TASK: Each of the lines below must be restated exactly.

(Collected data)
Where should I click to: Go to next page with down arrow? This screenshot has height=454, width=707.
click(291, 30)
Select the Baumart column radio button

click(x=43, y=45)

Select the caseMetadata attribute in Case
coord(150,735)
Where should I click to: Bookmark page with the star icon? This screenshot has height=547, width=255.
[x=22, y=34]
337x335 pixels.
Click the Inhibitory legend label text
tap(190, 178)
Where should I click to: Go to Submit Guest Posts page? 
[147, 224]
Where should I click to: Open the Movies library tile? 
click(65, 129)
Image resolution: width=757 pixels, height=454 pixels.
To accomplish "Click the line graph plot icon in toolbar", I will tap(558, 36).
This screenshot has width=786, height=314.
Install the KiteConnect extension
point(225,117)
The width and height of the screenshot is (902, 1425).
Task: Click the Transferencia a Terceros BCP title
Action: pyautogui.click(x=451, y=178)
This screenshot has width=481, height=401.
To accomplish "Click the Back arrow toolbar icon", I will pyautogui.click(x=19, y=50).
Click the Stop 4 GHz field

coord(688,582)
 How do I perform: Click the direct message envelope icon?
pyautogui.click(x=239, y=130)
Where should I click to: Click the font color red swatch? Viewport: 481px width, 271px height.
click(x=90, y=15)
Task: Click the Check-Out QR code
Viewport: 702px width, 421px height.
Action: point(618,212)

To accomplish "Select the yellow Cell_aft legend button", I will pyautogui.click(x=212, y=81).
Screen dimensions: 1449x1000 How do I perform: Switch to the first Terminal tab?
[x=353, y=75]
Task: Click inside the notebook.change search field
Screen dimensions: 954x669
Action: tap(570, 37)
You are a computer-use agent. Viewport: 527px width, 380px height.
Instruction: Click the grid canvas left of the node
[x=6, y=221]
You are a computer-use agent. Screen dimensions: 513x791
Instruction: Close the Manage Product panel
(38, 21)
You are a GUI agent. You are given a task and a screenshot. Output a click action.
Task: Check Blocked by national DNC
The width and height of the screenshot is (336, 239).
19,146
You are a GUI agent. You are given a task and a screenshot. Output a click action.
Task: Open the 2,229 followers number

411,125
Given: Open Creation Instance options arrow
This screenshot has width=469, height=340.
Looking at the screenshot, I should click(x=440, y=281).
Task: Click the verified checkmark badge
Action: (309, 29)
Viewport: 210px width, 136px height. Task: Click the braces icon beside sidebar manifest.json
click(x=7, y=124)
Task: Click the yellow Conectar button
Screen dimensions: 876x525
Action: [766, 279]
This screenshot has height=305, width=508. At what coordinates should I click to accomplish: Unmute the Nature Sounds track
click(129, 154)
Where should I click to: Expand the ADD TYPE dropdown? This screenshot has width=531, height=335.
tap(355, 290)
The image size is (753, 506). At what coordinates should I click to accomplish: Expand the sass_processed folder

WRITTEN ANSWER:
Where should I click to: Go to next page with down arrow? This screenshot has height=454, width=707.
click(291, 30)
Select the Baumart column radio button

click(x=43, y=45)

Select the caseMetadata attribute in Case
coord(150,735)
Where should I click to: Bookmark page with the star icon? This screenshot has height=547, width=255.
[x=22, y=34]
337x335 pixels.
Click the Inhibitory legend label text
tap(190, 178)
Where should I click to: Go to Submit Guest Posts page? 
[147, 224]
Where should I click to: Open the Movies library tile? 
click(65, 129)
Image resolution: width=757 pixels, height=454 pixels.
To accomplish "Click the line graph plot icon in toolbar", I will tap(558, 36).
This screenshot has width=786, height=314.
Install the KiteConnect extension
point(225,117)
The width and height of the screenshot is (902, 1425).
Task: Click the Transferencia a Terceros BCP title
Action: pyautogui.click(x=451, y=178)
This screenshot has width=481, height=401.
To accomplish "Click the Back arrow toolbar icon", I will pyautogui.click(x=19, y=50).
Click the Stop 4 GHz field

coord(688,582)
 How do I perform: Click the direct message envelope icon?
pyautogui.click(x=239, y=130)
Where should I click to: Click the font color red swatch? Viewport: 481px width, 271px height.
click(x=90, y=15)
Task: Click the Check-Out QR code
Viewport: 702px width, 421px height.
Action: point(618,212)

To accomplish "Select the yellow Cell_aft legend button", I will pyautogui.click(x=212, y=81).
Screen dimensions: 1449x1000 How do I perform: Switch to the first Terminal tab?
[x=353, y=75]
Task: Click inside the notebook.change search field
Screen dimensions: 954x669
Action: tap(570, 37)
You are a computer-use agent. Viewport: 527px width, 380px height.
Instruction: Click the grid canvas left of the node
[x=6, y=221]
You are a computer-use agent. Screen dimensions: 513x791
Instruction: Close the Manage Product panel
(38, 21)
You are a GUI agent. You are given a task and a screenshot. Output a click action.
Task: Check Blocked by national DNC
The width and height of the screenshot is (336, 239).
19,146
You are a GUI agent. You are given a task and a screenshot. Output a click action.
Task: Open the 2,229 followers number

411,125
Given: Open Creation Instance options arrow
This screenshot has width=469, height=340.
Looking at the screenshot, I should click(x=440, y=281).
Task: Click the verified checkmark badge
Action: (309, 29)
Viewport: 210px width, 136px height. Task: Click the braces icon beside sidebar manifest.json
click(x=7, y=124)
Task: Click the yellow Conectar button
Screen dimensions: 876x525
Action: [766, 279]
This screenshot has height=305, width=508. At what coordinates should I click to accomplish: Unmute the Nature Sounds track
click(129, 154)
Where should I click to: Expand the ADD TYPE dropdown? This screenshot has width=531, height=335.
tap(355, 290)
The image size is (753, 506). At what coordinates should I click to accomplish: Expand the sass_processed folder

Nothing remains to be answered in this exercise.